**Work to complete:** All of the data must be written out verbatim, with pictures excluded.

**Data section:**
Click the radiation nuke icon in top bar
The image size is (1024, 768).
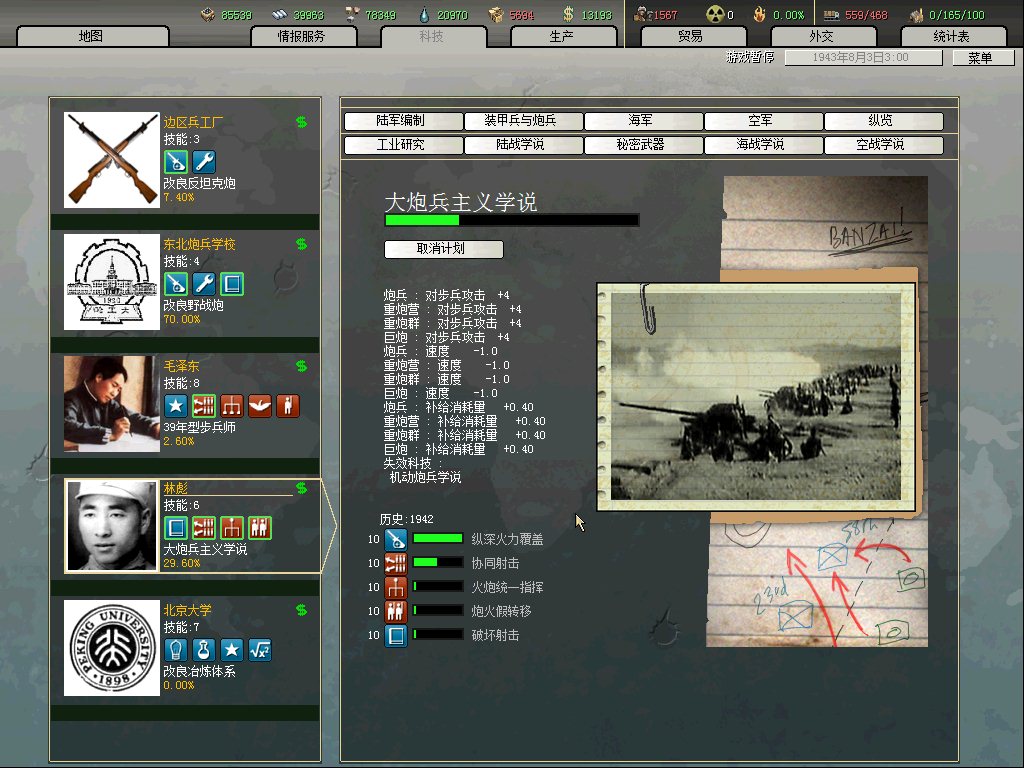click(x=715, y=14)
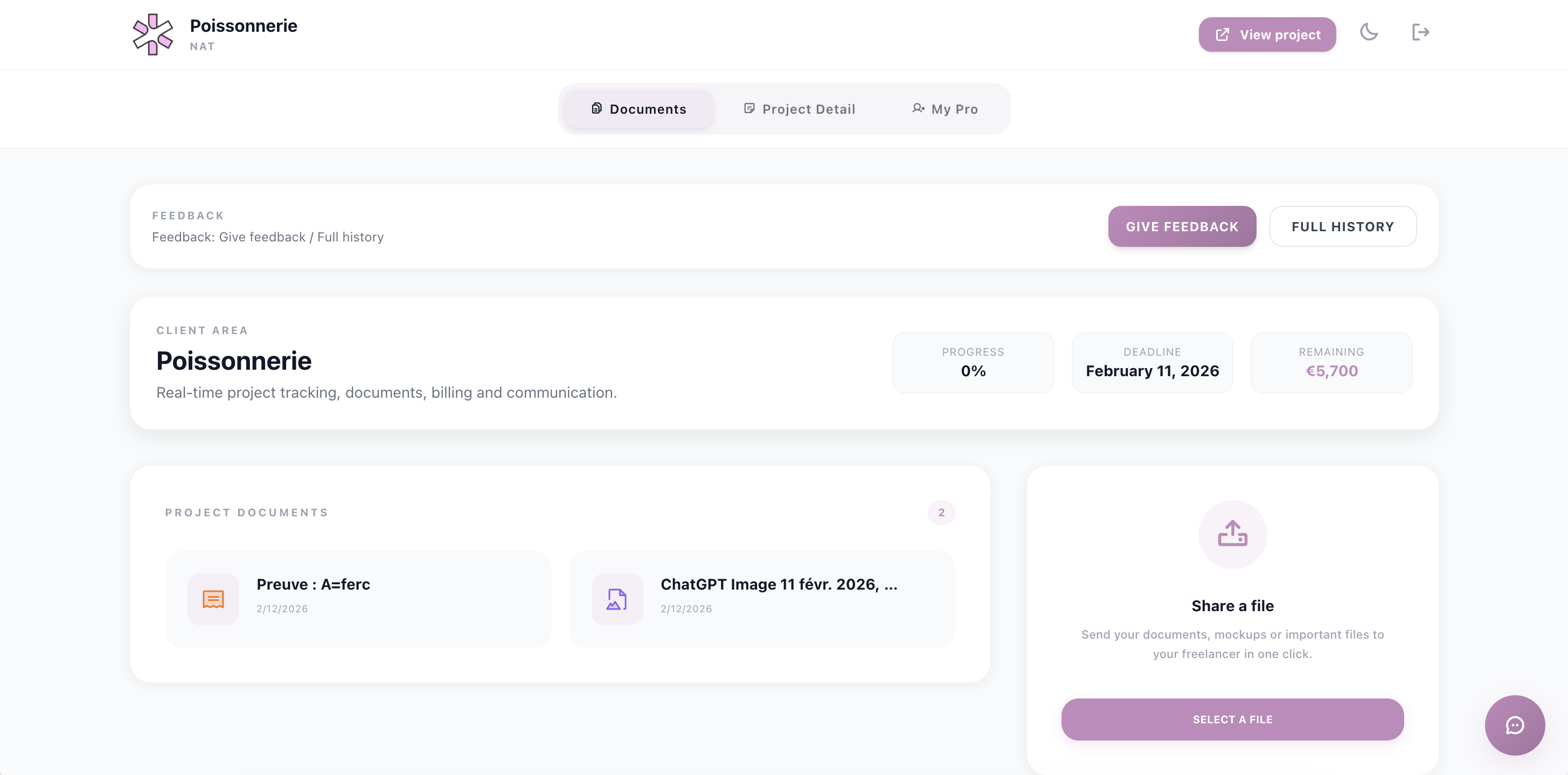The height and width of the screenshot is (775, 1568).
Task: Click the Poissonnerie logo icon
Action: tap(154, 34)
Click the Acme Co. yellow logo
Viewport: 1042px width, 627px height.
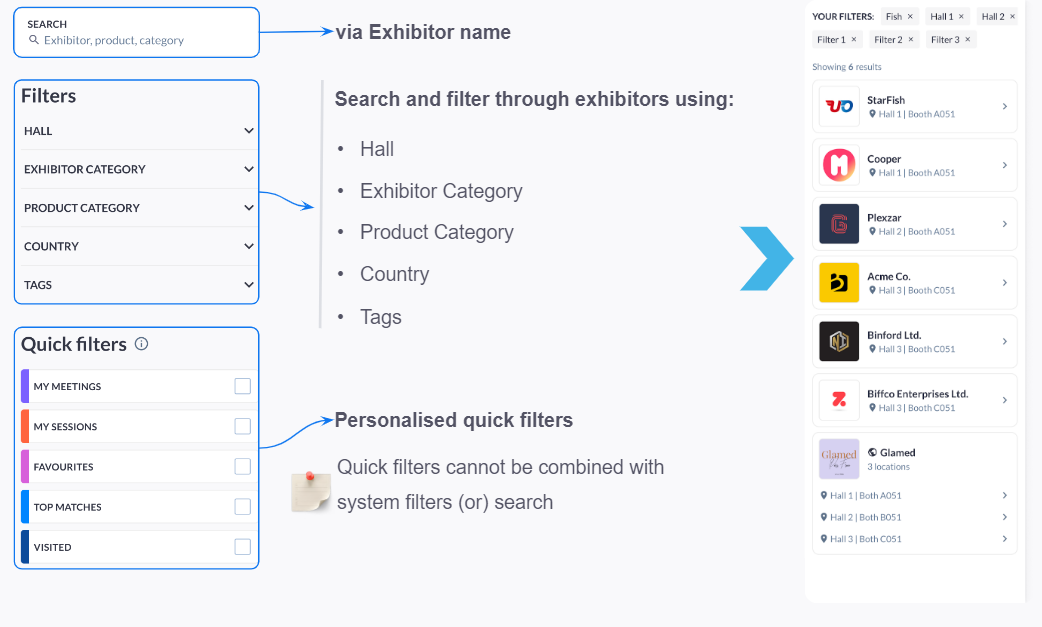839,283
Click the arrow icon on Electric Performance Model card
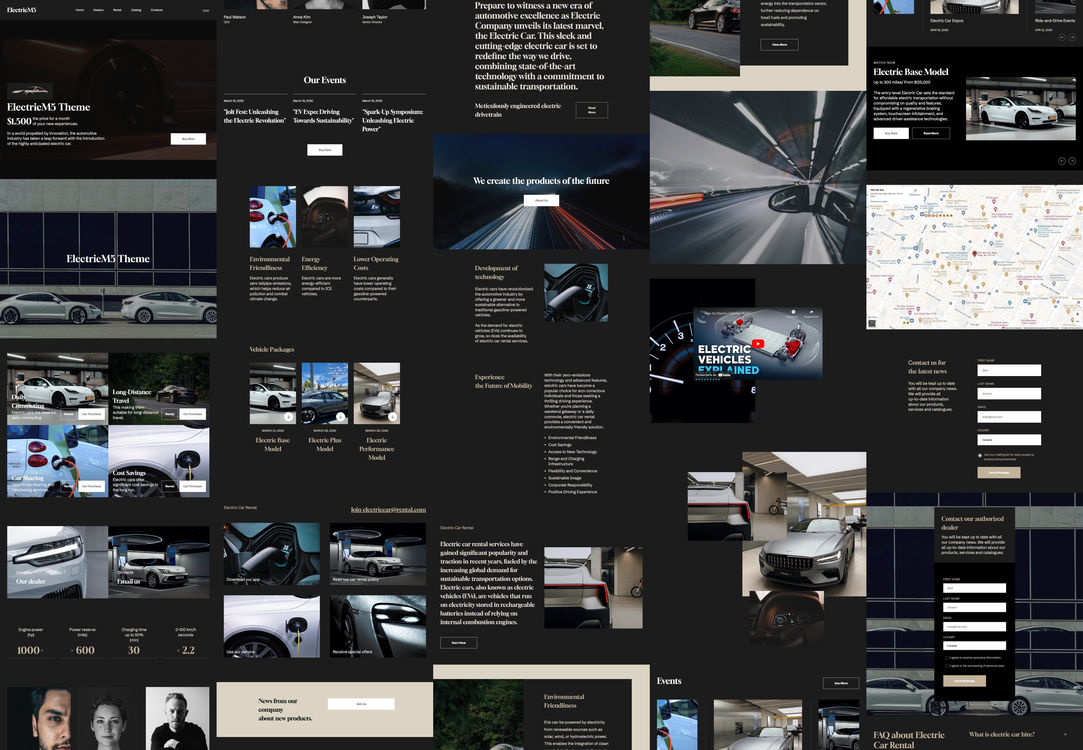 392,416
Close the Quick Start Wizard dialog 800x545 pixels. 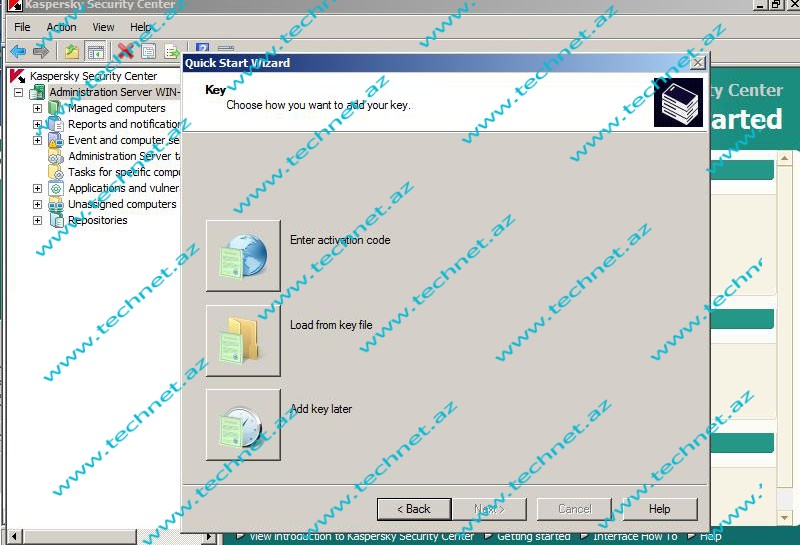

**Exercise response:**
Click the radiation nuke icon in top bar
The image size is (1024, 768).
click(x=715, y=14)
The height and width of the screenshot is (775, 1568).
Task: Click the Poissonnerie logo icon
Action: tap(154, 34)
Click the Acme Co. yellow logo
Viewport: 1042px width, 627px height.
839,283
Click the arrow icon on Electric Performance Model card
 392,416
Close the Quick Start Wizard dialog 800x545 pixels. 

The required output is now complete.